This technical report, Pilot Ecosystem Account for Laguna de Bay Basin, explores the specific challenges confronting natural resource management in the Laguna de Bay Basin, and presents the key findings of the ecosystem account developed between January 2014 to December 2015. As the largest inland water body in the Philippines and the third largest in Southeast Asia, the Laguna de Bay has been confronted with growing pressures on its ecosystems. Over the past decades, population expansion, urbanization, industrialization, deforestation, and land conversion have led to degradation of the lake water and its watershed.
This ecosystem account explores potential pathways to developing specific accounts based on the System of Environmental-Economic Accounting-Experimental Ecosystem Accounting (SEEA-EEA) framework.
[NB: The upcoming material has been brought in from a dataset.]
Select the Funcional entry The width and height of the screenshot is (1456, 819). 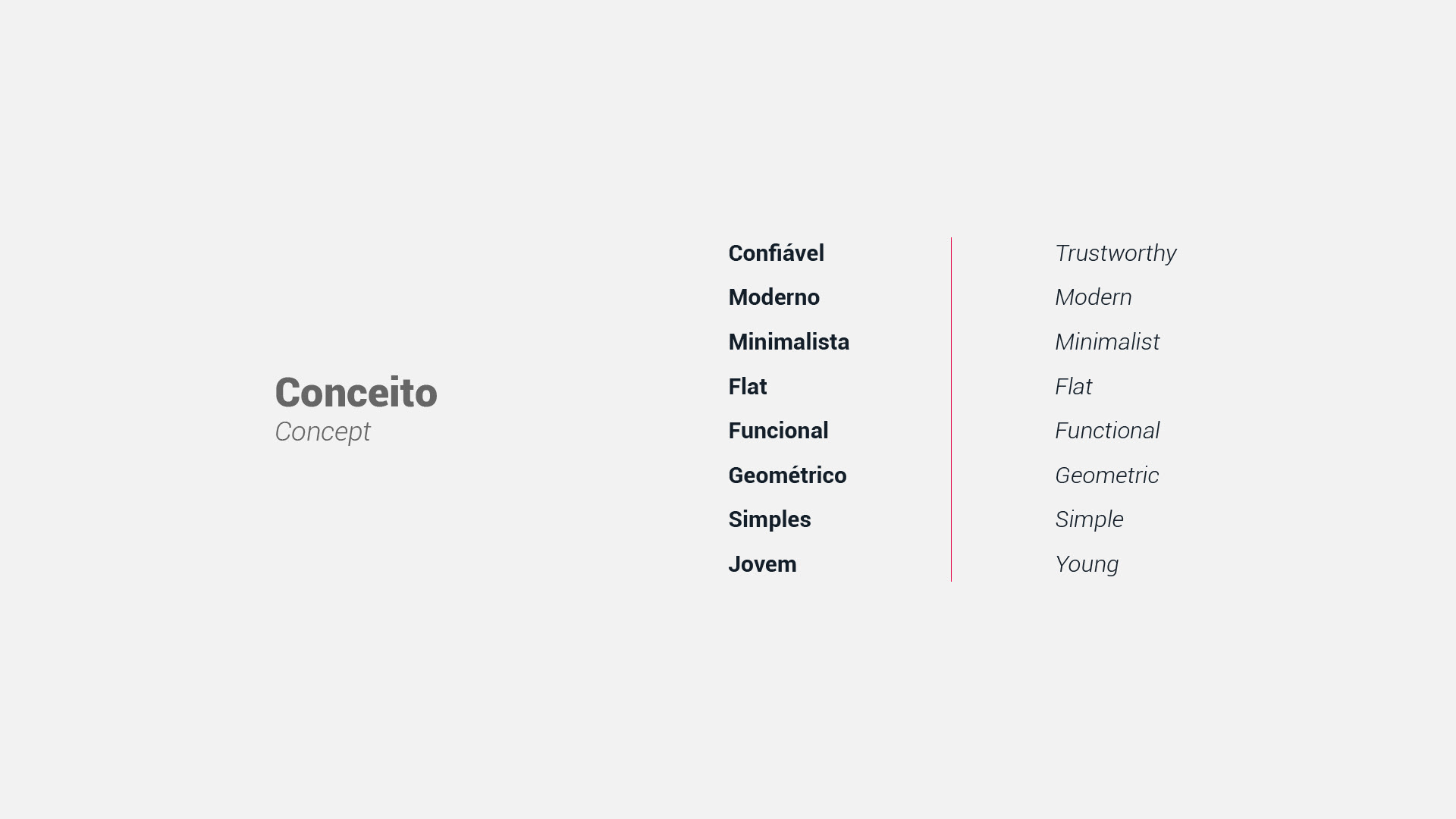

The account covers the Laguna de Bay watershed and the Laguna de Bay region, the administrative jurisdiction of the LLDA, and comprises the following specific accounts:
- a land account containing land cover and changes;
- a water account providing information on water quantity aspects;
- an ecosystem condition account indicating various terrestrial and water quality indicators, changes in lake bathymetry, and sediment loading;
- an ecosystem services supply and use account indicating the flow of ecosystem services, in particular, fishery production, water supply, flood retention, and soil erosion regulation.
Although experimental in nature, the account is replicable across time and geographical scales (e.g., national). It is also useful in policymaking. Through this groundbreaking endeavor, substantial capacity has been built locally to produce ecosystem accounts and update them on a regular basis, thus helping ensure effective policy making and sustainable management of natural resources.